Театр и ритуал | страница 5
Если же мы располагаем девственным пространством, тогда сам факт, что зритель либо «встроен» в спектакль, находясь с актером как бы в состоянии «диффузии», во взаимопроникновении, либо отдален от актера — сам этот факт приобретает многозначность и облегчает зрителю обретение присущего ему, врожденного состояния свидетеля.
А вот следующий вывод: если мы желаем погрузить зрителя в спектакль, в жестокую — если можно так сказать — партитуру спектакля, если мы хотим дать зрителям ощущение дистанции, «отъединенности» по отношению к актерам и даже больше того — хотим навязать им это ощущение, то в таком случае их надо с актерами перемешать.
Когда я говорю "жестокую партитуру", я имею в виду не внешние формы жестокости, вроде избиения (если это «ненатуральное» избиение, оно выглядит забавным, «натуральное» же избиение не входит в задачи театра), а ту жестокость, которая заключена единственно в том, чтобы не лгать. Ибо если мы не хотим лгать, если мы стараемся не лгать и если мы не лжем, то мы тут же, немедленно, становимся жестокими — это неизбежно.

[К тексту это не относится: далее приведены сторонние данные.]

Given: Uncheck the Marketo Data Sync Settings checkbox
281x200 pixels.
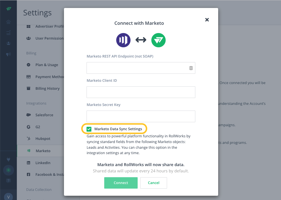Looking at the screenshot, I should point(89,129).
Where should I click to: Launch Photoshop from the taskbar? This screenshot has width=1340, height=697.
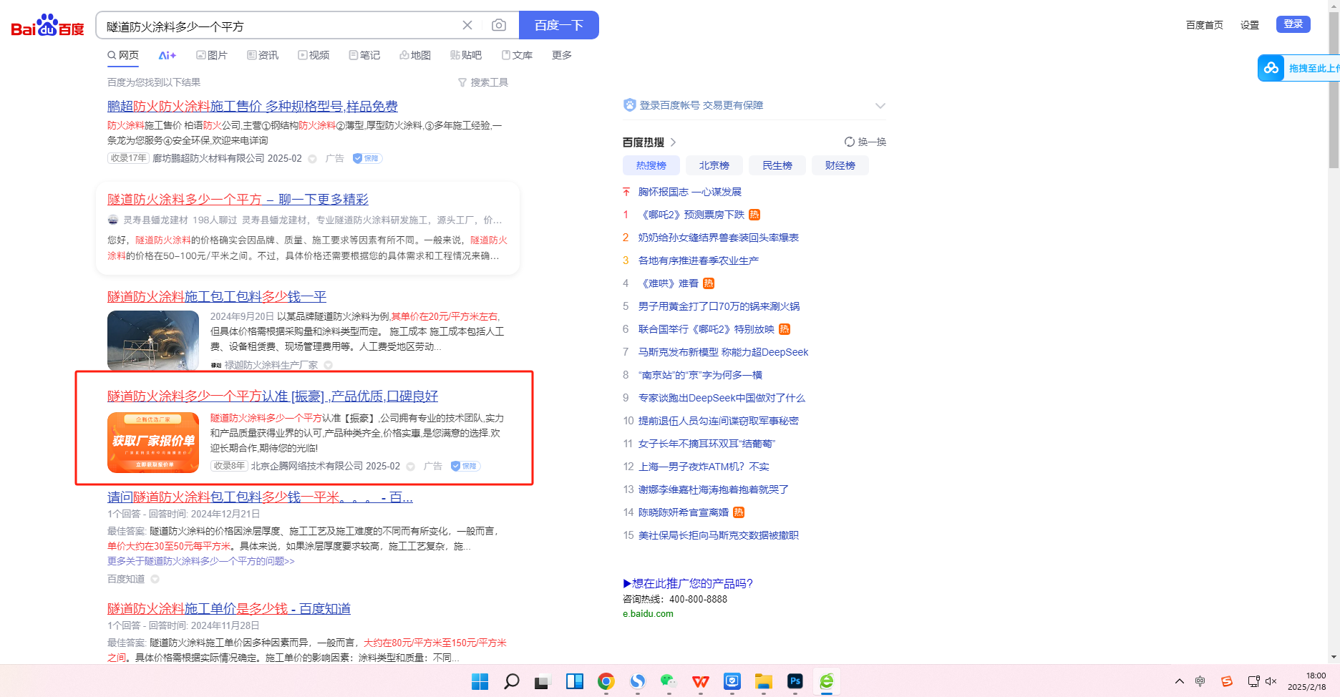pos(795,681)
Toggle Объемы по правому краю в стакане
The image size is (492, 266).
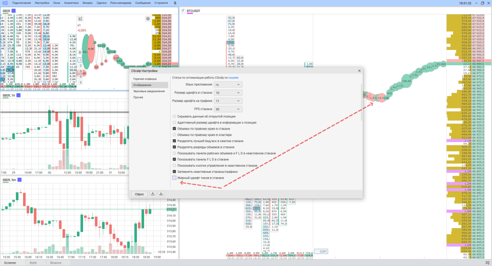[x=174, y=129]
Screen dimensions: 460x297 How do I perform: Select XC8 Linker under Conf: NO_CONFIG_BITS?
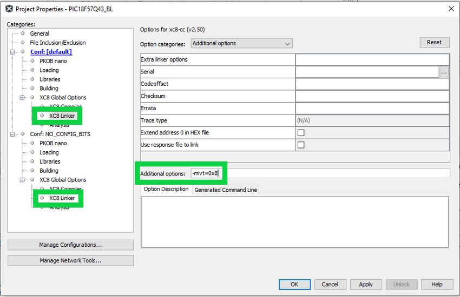pyautogui.click(x=62, y=198)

Смешения актеров со зрителями мы добились в «Акрополе». Если в случае со "Стойким принцем" Кальдерона — Словацкого мы имели дело с непосредственным эмоциональным соучастием, когда зрители были прямо поставлены в положение свидетелей, то в случае с «Акрополем» — где зрители перемешаны с актерами — мы получили интересный результат: между теми и другими разверзлась пропасть. Актеры вьются вокруг зрителей, они пересекаются со зрителями в пространстве, но они не замечают зрителей. А если даже и замечают, то это остается без последствий — нет возможности контакта, здесь два разных мира. В «Акрополе» действительно два мира, ибо актеры предстают здесь отребьем — это человеческие останки, люди из Освенцима, мертвецы; зрители же — живые, они пришли в театр после хорошего ужина, чтобы принять участие в культурном церемониале. Эмоциональное взаимопроникновение здесь невозможно, и чтобы вырыть эту пропасть между двумя мирами, двумя действительностями, двумя типами человеческих реакций, требуется именно смешение их — вопреки видимой логике. Вывод этот очень существенен.

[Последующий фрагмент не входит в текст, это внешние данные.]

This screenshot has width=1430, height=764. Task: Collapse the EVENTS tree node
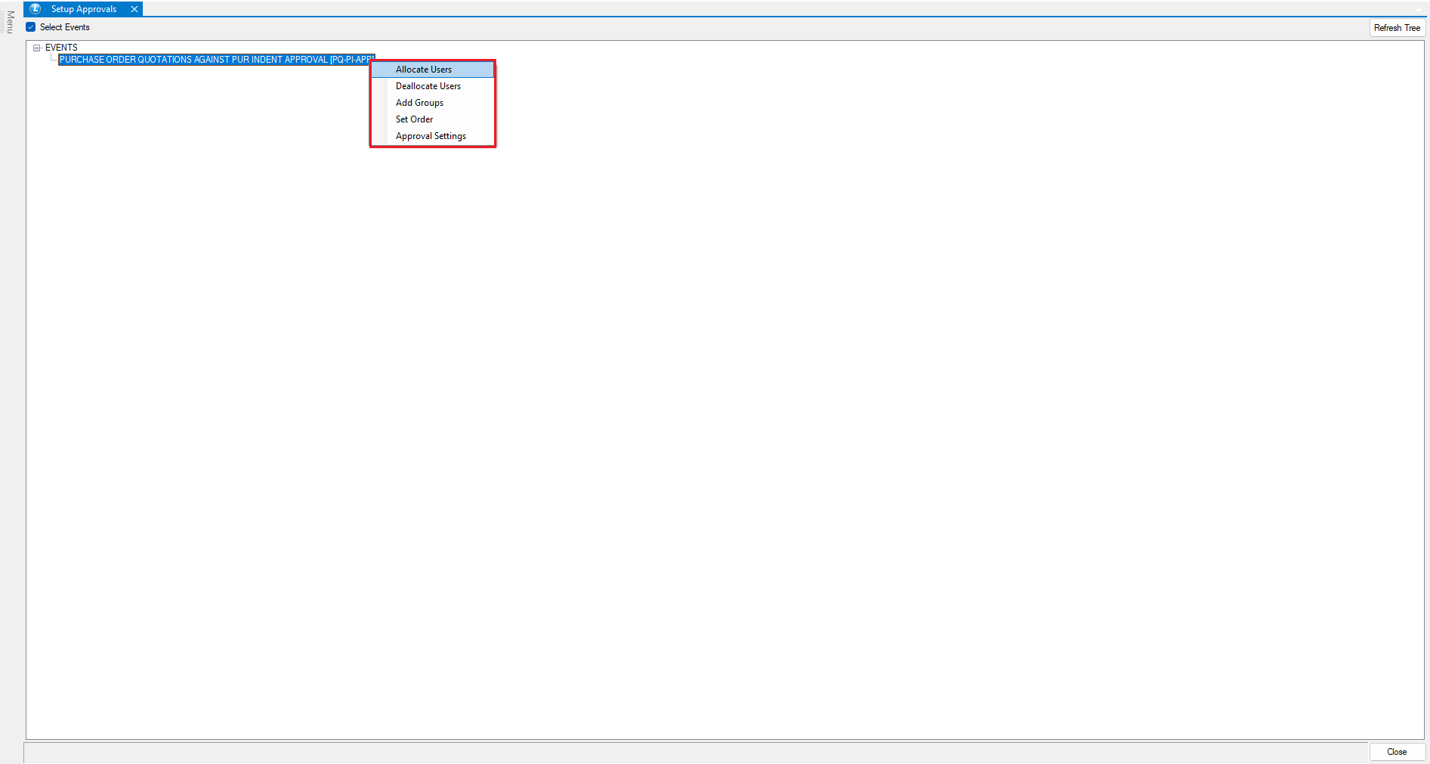coord(36,48)
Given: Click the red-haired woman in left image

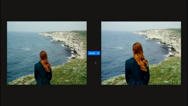Looking at the screenshot, I should (x=43, y=68).
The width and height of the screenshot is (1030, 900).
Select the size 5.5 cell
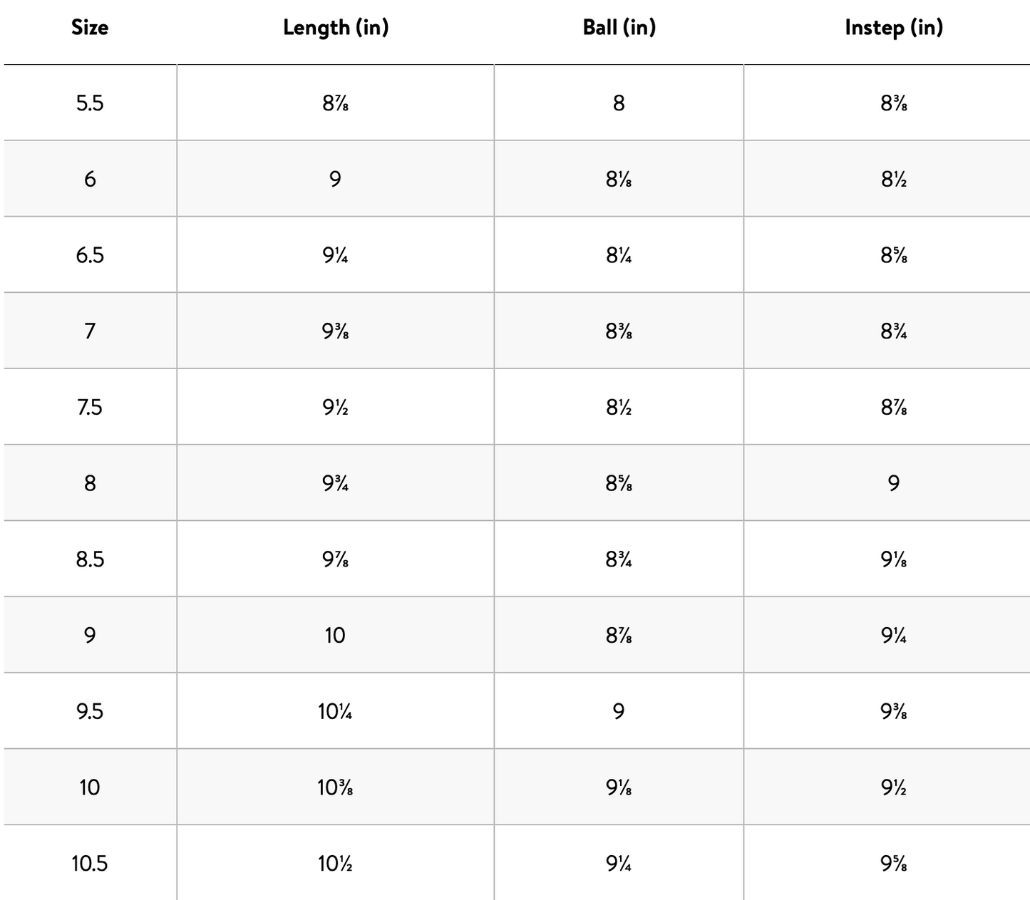90,103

Проводя все эти наблюдения и исследования, мы, разумеется, старались установить, что могло бы послужить «осью» искомого ритуала. Это мог быть миф, а мог быть и архетип (согласно терминологии Юнга), или — если угодно — коллективное воображение или изначальная мысль, здесь можно прибегнуть к самым различным определениям. Поскольку, напомним, мы не стремились к воскрешению религиозного театра, наш опыт был скорее опытом «мирского» ритуала. Но во всех этих поисках мы избегали одного — возможности сотворения оглупляющего церемониала.